Dimension L1 Difference
Languages Go, Rust (instead of Solidity, Move, etc.)
Depth agents + depth-consensus-invariant, depth-network-surface; no depth-token-flow
Phase 0.5 Bake phase: deterministic SCIP batch indexing — _bake_go_scip (Go) and rust-analyzer SCIP (Rust)
Phase 4c Removed (no chain analysis for L1 point vulnerabilities)
Severity matrix L1-specific, aligned with Immunefi v2.3
Skills 22+ L1 injectable skills (consensus, p2p, mempool, RPC, validator, etc.)
Evidence tags + [DIFF-PASS], [CONFORMANCE-PASS], [NON-DET-PASS], [FUZZ-PASS], [LSP-TRACE]
plamen l1 core /path/to/node-client    # terminal wrapper (both backends)

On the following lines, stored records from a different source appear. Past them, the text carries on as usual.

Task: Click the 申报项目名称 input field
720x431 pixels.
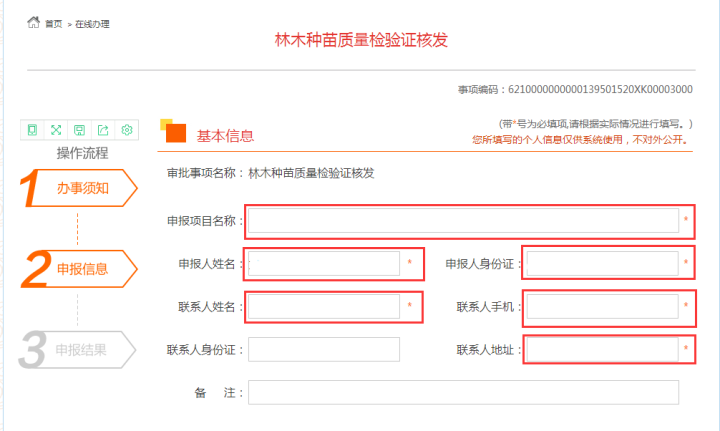Action: tap(463, 221)
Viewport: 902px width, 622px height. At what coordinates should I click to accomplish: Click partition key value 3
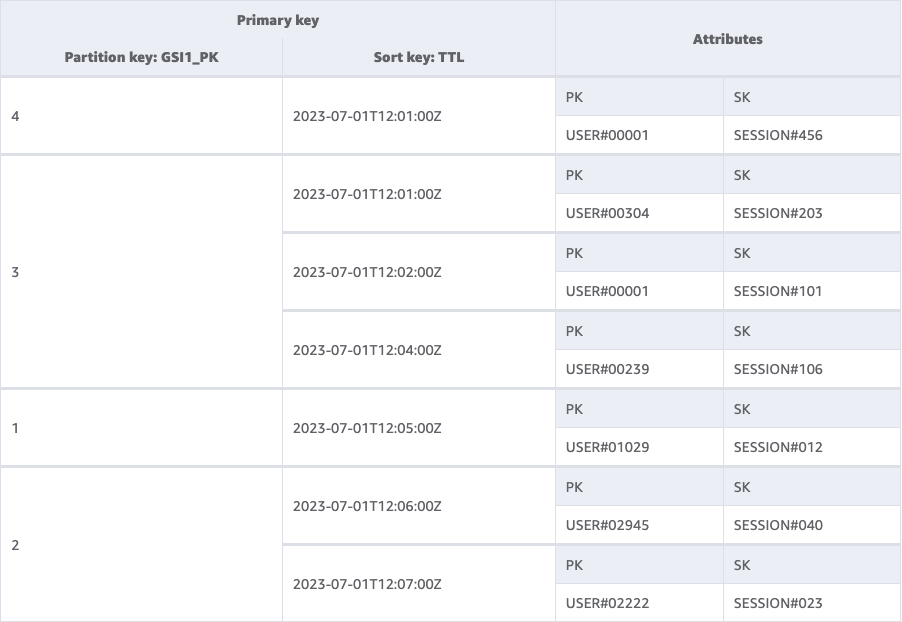[15, 272]
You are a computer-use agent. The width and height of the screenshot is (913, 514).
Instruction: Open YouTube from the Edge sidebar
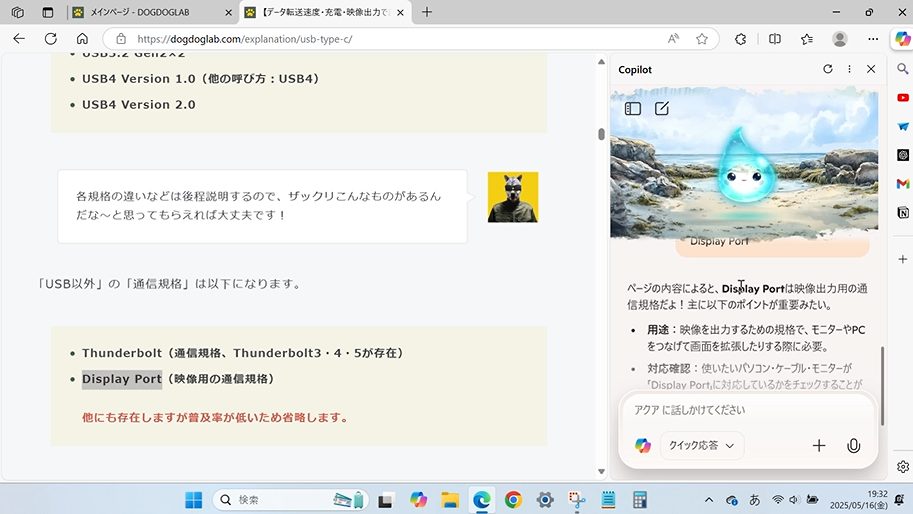[x=903, y=98]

Inside Claude Code, use /plamen-l1-wizard for interactive L1 audit configuration.

See l1-mode/design.md for the full L1 architecture.


Codex Backend (BETA)

All audit modes work with both Claude Code and OpenAI Codex CLI (codex exec) backends. The Codex backend is a cost-saving beta: it adds a research-backed model/tier/compact configuration, per-job depth fan-out (one codex exec per depth job, which fixes the never-cut-stub halt), and natural-language usage-cap detection that auto-waits instead of halting. Codex depth runs the full Devil's-Advocate iteration 2 and seeds the complete mandatory first-pass artifact set so recon/depth degrade losslessly, and a context-exceeded turn no longer perma-fails.

The V2 driver (plamen_driver.py) auto-detects the active backend via plamen_home() and handles tool translation and path rewriting (~/.claude/ vs ~/.codex/plamen/). Install the Codex backend with plamen install --codex. See the main README for full Codex setup.